К югу от основной двинской территории новгородцы основали становище на Усть-Емцы, где давали св. Софии 2 сорочка. Нынешнее с. Емецкое лежит не у самого устья Емцы, а в нескольких километрах западнее, близ впадения в Емцу Ваймуги. Список 1471 г. различает «городок Емецкой» и «погост Емецкой»: «а Шастоозеро, Моржова гора, Коскошино до устиа до Емецкого городокъ Емецкой, Чюкчинъ конець, погостъ Емецкой, Ваймуга рѣчка отъ устиа» и т. д.{291}. В начале прошлого столетия Шастозерская волость на Двине лежала южнее Моржогорской, еще севернее — Коскошинская и севернее Емецкая{292}. Таким образом, «городок Емецкой» должен был лежать ближе к устью Емцы, чем «погост». Если погост Емецкой лежал на месте нынешнего села Емецкого, то «городок Емецкой» мог лежать близ самого устья. Купчая № 121, изданная Сибирцевым и Шахматовым, называет «село на Емъчи», а «межа тои земли отъ нижнеи Чюхци до Волочка»{293}. Чюхца — это, очевидно, нынешняя Чюкса, отмеченная к западу от устья Ваймуги на Емце на военно-топографической карте{294}; «Волочек» — волочок к изгибу р.
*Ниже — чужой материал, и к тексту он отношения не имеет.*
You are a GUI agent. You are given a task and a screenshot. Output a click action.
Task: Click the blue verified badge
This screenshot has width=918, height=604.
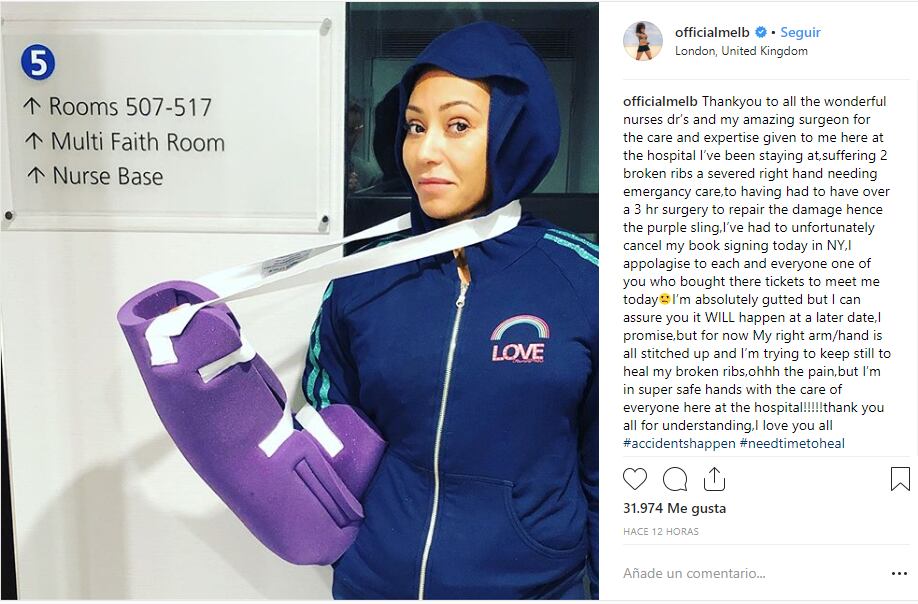(x=761, y=32)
Ваймуги. Здесь, очевидно, лежал и «Чюкчинъ конець» списка 1471 г. Весь этот район близ устья Емцы и Ваймуги представлял собою насоленный островок; и сейчас здесь заметно значительное количество поселений на небольшом пространстве. Устье Емцы представляло особый интерес для новгородцев еще потому, что здесь выходил к Двине путь с Онеги и скрещивались пути к нижнему Подвинью с запада и с юга.